= UNTERSUCHTER TEXT =
####
Arzneimittel haben oft unerwünschte Nebenwirkungen. Sie wirken nicht nur auf kranke, sondern auch auf gesunde Zellen. Forscherinnen und Forscher der Technischen Universität München (TUM) und der Königlichen Technischen Hochschule (KTH) in Stockholm haben nun eine stabile Nano-Verpackung für Medikamente entwickelt. Spezielle Mechanismen sorgen dafür, dass die Wirkstoffe nur in den erkrankten Zellen freigesetzt werden.
Der menschliche Körper besteht aus Milliarden von Zellen. Bei einer Krebserkrankung ist das Genom einiger dieser Zellen krankhaft verändert, sie teilen sich unkontrolliert. Auch bei Virusinfektionen befindet sich die Ursache der Erkrankung in den betroffenen Zellen. Mithilfe von Medikamenten wird etwa während einer Chemotherapie versucht, diese Zellen zu zerstören. Allerdings wirkt die Therapie auf den gesamten Körper. Auch gesunde Zellen werden geschädigt, und es kommt zu teils heftigen Nebenwirkungen.
Ein Forschungsteam um Prof. Oliver Lieleg, Professor für Biomechanik und Mitglied bei der Munich School of BioEngineering der TUM, und Prof. Thomas Crouzier von der KTH haben ein Transportsystem entwickelt, durch das der Wirkstoff nur innerhalb der betroffenen Zellen freigesetzt werden soll. „Die Wirkstoffträger werden zwar von allen Zellen aufgenommen“, erklärt Lieleg. „Aber die Fähigkeit, den Wirkstoff freizusetzen, sollen nur die erkrankten Zellen besitzen.“
Der Mechanismus in Tumor-Modellsystemen funktioniert aus Zellkulturen. Zunächst werden die Wirkstoffe verpackt. Die WissenschaftlerInnen nutzen dazu die Mucine. "Da Mucine im Körper vorkommen, können geöffnete Mucin-Partikel später von den Zellen abgebaut werden", sagt Lieleg.
####
= ZU ERLEDIGEN =
Bitte schreiben Sie aus dem Text über die Nano-Verpackung für Medikamente alles von „Der menschliche Körper“ bis hinunter zu „teils heftigen Nebenwirkungen.“ wortgetreu ab.

Gespeicherte Dateneinträge
####
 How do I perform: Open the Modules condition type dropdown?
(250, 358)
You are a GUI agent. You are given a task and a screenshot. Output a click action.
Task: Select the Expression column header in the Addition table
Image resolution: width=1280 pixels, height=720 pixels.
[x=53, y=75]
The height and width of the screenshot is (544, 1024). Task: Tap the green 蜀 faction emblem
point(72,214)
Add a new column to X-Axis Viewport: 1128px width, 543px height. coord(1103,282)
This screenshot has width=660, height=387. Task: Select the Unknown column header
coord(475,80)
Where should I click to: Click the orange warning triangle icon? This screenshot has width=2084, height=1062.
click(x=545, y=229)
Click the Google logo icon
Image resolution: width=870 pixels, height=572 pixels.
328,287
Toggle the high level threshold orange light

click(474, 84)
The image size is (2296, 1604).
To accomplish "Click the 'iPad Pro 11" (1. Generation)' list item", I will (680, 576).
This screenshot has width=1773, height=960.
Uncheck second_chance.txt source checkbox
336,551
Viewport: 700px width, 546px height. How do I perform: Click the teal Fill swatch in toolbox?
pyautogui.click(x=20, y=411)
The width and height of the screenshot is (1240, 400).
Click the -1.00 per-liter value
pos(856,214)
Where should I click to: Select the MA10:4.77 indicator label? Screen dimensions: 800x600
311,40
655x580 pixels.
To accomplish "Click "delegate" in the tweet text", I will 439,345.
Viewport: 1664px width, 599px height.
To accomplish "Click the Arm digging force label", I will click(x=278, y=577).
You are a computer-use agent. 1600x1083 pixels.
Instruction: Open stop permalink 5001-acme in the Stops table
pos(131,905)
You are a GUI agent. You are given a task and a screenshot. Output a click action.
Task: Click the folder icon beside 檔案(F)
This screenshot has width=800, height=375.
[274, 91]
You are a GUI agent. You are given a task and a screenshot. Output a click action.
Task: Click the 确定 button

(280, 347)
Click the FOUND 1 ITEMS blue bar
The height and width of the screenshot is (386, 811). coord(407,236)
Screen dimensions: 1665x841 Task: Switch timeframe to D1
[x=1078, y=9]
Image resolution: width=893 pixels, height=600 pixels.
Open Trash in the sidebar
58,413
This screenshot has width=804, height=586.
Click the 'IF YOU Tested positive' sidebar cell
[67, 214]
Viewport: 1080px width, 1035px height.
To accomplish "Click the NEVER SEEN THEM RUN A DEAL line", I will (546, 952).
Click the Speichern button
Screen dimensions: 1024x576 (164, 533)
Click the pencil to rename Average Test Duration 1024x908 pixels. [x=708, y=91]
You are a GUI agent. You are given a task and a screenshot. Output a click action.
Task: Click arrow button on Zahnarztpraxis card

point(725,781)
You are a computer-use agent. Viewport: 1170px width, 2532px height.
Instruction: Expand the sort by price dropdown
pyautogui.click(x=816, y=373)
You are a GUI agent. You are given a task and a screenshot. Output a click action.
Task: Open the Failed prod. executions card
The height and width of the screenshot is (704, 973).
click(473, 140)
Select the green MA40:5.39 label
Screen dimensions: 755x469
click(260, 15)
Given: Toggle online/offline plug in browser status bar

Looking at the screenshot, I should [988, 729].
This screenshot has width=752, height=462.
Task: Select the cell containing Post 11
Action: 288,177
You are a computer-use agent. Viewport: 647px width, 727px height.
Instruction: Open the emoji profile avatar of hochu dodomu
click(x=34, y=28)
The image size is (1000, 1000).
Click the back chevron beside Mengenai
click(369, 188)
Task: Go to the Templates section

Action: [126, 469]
####
= ERWARTETE ANTWORT =
Der menschliche Körper besteht aus Milliarden von Zellen. Bei einer Krebserkrankung ist das Genom einiger dieser Zellen krankhaft verändert, sie teilen sich unkontrolliert. Auch bei Virusinfektionen befindet sich die Ursache der Erkrankung in den betroffenen Zellen. Mithilfe von Medikamenten wird etwa während einer Chemotherapie versucht, diese Zellen zu zerstören. Allerdings wirkt die Therapie auf den gesamten Körper. Auch gesunde Zellen werden geschädigt, und es kommt zu teils heftigen Nebenwirkungen.